_Task objective_.
Run through the data and copy out every line that mentions the word "will".

(Stored dataset items)
--- START ---

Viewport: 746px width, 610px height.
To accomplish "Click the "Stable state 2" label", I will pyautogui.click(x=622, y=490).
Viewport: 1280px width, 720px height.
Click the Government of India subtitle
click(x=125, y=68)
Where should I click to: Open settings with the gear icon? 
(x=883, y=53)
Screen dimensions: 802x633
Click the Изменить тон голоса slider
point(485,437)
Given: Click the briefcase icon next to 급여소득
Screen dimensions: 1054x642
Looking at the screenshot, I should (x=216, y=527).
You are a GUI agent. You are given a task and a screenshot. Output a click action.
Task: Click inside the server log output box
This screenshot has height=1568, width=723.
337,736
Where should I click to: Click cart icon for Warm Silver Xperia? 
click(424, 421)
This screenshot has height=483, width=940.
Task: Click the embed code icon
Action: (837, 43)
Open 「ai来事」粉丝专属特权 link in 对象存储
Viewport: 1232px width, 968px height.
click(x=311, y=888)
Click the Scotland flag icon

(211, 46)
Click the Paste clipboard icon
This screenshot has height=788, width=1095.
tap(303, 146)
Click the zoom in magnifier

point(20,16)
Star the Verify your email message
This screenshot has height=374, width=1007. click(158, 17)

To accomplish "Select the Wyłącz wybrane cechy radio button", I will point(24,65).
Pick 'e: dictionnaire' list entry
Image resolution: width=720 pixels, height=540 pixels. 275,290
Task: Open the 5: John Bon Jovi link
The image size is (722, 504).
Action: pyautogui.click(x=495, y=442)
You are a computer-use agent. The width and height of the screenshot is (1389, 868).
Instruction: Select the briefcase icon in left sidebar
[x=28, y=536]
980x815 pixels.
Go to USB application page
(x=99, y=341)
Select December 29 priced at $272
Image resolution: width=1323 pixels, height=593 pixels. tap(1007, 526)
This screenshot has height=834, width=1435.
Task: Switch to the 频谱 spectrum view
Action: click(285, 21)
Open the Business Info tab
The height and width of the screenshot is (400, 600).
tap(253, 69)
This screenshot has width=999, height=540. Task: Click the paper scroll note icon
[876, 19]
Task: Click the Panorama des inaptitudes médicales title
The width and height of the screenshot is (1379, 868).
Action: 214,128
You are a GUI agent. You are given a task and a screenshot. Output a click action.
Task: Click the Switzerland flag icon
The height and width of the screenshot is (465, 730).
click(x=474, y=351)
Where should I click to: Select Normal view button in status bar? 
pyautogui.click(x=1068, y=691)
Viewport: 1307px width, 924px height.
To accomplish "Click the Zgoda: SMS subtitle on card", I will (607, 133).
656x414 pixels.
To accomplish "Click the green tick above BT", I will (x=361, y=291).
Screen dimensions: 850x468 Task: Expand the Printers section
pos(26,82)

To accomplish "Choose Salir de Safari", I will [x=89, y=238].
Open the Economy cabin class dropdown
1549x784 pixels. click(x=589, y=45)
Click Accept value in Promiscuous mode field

--- END ---

_The answer_.
To accomplish "Click the "Stable state 2" label", I will pyautogui.click(x=622, y=490).
To accomplish "Select the Wyłącz wybrane cechy radio button", I will point(24,65).
To accomplish "Click the Zgoda: SMS subtitle on card", I will (607, 133).
To accomplish "Click the green tick above BT", I will (x=361, y=291).
To accomplish "Choose Salir de Safari", I will [x=89, y=238].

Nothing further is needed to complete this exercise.